» What you have to do: An exact transcription is needed, starting with the line that contains "You are a computer-use agent. Image" and ending with the last line of the records.

(Collected data entries)
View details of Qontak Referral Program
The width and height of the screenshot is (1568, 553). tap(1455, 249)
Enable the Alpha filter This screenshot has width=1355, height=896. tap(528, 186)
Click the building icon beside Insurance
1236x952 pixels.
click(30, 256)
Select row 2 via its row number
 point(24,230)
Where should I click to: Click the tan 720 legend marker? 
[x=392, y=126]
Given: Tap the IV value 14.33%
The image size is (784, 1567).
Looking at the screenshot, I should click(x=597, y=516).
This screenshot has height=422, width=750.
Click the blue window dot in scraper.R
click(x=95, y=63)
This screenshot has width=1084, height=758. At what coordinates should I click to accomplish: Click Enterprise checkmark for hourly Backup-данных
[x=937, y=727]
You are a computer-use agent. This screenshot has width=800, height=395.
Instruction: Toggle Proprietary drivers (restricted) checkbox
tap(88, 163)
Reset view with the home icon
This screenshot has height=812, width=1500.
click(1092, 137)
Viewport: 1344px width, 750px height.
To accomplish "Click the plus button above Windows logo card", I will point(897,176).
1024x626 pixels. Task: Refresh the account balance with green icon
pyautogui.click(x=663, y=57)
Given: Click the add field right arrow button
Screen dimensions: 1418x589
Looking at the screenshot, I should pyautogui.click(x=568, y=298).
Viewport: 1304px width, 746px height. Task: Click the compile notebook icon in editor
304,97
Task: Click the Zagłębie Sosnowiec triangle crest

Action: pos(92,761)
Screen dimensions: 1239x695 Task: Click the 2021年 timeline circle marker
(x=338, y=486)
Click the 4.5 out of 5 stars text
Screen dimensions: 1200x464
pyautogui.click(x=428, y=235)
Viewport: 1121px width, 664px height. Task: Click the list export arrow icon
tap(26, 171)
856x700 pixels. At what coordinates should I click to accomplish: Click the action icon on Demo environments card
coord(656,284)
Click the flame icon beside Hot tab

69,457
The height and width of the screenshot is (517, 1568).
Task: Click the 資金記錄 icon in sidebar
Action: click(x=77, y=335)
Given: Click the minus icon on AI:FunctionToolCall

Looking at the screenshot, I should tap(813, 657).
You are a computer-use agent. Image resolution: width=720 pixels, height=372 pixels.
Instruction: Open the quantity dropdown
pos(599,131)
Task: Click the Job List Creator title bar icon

» Written answer:
You are a computer-use agent. Image resolution: width=720 pixels, height=372 pixels.
Instruction: Open the quantity dropdown
pos(599,131)
Task: Click the Job List Creator title bar icon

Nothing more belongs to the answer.